▸ Task brief: If a line in the records below contains the word "logo", copy it out.

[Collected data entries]
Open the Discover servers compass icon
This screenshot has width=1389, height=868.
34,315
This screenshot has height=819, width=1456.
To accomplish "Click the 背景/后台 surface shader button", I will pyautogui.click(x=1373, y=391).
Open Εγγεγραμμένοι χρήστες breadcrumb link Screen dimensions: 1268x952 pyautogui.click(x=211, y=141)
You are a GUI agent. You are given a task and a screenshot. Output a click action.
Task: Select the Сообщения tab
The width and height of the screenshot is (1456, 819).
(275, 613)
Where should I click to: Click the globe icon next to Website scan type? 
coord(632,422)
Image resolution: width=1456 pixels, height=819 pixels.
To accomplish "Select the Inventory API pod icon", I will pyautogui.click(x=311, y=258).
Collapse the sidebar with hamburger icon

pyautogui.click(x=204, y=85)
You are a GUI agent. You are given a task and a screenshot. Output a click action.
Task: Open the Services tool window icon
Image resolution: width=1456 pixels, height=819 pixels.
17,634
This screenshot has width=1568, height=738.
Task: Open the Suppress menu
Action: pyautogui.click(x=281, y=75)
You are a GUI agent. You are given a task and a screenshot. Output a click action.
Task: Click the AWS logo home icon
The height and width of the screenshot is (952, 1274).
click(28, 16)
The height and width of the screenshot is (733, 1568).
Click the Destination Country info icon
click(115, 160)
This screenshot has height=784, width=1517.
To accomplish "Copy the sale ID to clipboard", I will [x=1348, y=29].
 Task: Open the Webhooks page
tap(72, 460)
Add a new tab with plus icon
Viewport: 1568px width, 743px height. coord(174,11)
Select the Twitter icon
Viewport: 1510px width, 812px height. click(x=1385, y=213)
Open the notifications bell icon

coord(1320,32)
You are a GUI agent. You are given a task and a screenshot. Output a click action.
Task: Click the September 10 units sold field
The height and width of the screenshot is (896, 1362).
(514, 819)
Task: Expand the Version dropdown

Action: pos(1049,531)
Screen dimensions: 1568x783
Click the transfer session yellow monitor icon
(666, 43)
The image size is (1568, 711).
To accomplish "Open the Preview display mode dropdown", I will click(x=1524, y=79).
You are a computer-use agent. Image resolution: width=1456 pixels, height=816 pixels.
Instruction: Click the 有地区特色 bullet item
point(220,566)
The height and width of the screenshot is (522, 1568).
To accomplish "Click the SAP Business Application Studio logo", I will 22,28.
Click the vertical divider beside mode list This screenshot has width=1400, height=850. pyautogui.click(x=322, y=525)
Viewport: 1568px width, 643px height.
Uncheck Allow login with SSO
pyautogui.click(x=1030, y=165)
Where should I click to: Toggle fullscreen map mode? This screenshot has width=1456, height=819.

▸ Task solution:
Task: Click the AWS logo home icon
To accomplish "Click the SAP Business Application Studio logo", I will 22,28.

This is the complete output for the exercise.